HIV prevention funding is still inadequate
Despite the progress made against HIV over the past 15 years and the availability of proven prevention and treatment methods, the annual number of new HIV infections among adults has remained static, at an estimated 1.9 million a year since 2010. Moreover, there has been resurgence of new HIV infections among key populations in some parts of the world.
Inadequate investments in prevention and unfocused investments that do not reach the most affected populations and locations are among the reasons for the prevention gap. An analysis of four countries in different regions and with different types of epidemic found that the funding of effective and focused primary HIV prevention programmes was low—6% of total HIV investments in Brazil, 4% in Cameroon, 15% in Myanmar and 10% in South Africa. Country allocations for HIV primary prevention (excluding mother-to-child transmission of HIV and voluntary HIV testing and counselling) by the United States President’s Emergency Plan for AIDS Relief and the Global Fund to Fight AIDS, Tuberculosis and Malaria have accounted for roughly 15% of total HIV expenditure.
With funding for prevention falling behind funding for treatment, fewer than one in five people at higher risk of HIV infection today have access to prevention programmes. UNAIDS modelling has shown that investing around a quarter of all the resources required for the AIDS response in HIV prevention services would be sufficient to make possible a range of prevention programmes, including condom programmes, pre-exposure prophylaxis, voluntary medical male circumcision, harm reduction, programmes to empower young women and girls, and mobilizing and providing essential service packages for and with key populations.
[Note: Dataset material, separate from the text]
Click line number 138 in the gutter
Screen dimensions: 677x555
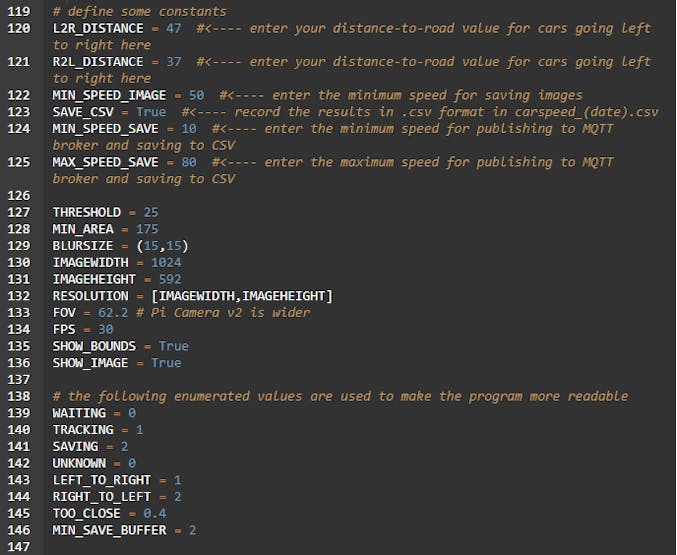pyautogui.click(x=19, y=396)
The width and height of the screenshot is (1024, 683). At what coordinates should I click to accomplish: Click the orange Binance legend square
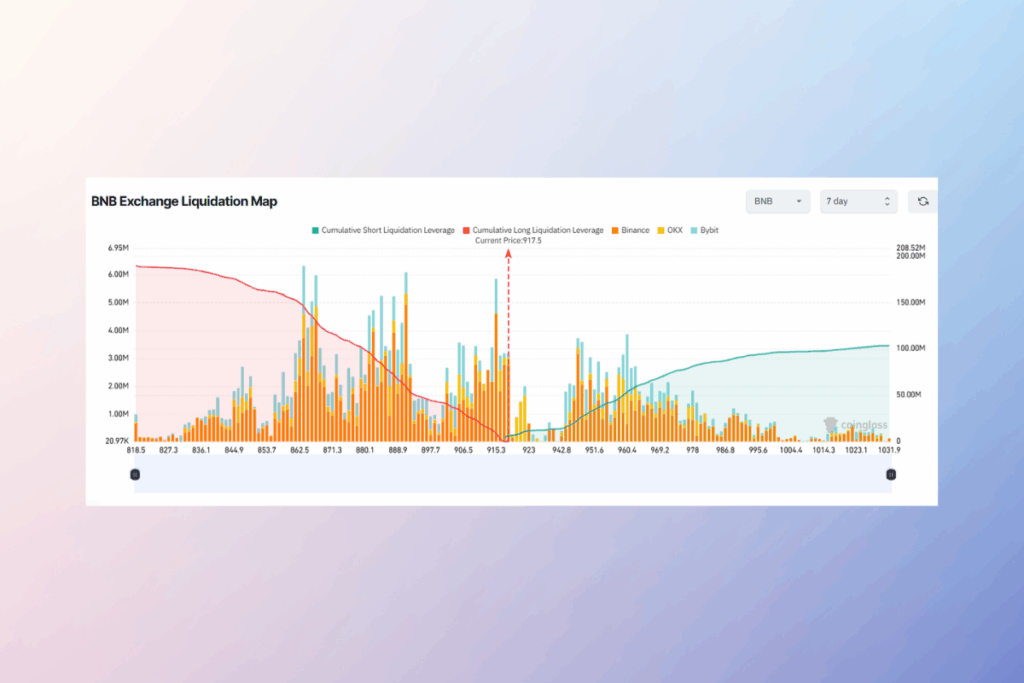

Investing more in prevention will also support treatment programmes to achieve their targets. Prevention programmes—including providing HIV information, condom distribution and outreach to young people and key populations—are often the first entry point for individuals to HIV testing and treatment. Community peer-led prevention programmes are also critical for reducing stigma and discrimination. Meanwhile, expanded access to treatment gives people at higher risk choices and encourages them to find out their HIV status; this, in turn, provides the opportunity to retain people who test negative in ongoing prevention programmes. Reducing the number of people who acquire HIV and will need treatment makes antiretroviral therapy programmes more sustainable.
In December 2015, the UNAIDS Executive Director, Michel Sidibé, called for investing a quarter for HIV prevention. In June 2016, United Nations Member States committed in the 2016 Political Declaration on Ending AIDS to ensuring that financial resources for prevention are adequate and constitute no less than a quarter of AIDS spending globally on average.
A number of countries have already taken action to increase their domestic funding for HIV prevention, including Namibia, which has committed to investing 30% of its HIV budget in preventing HIV among adults and children.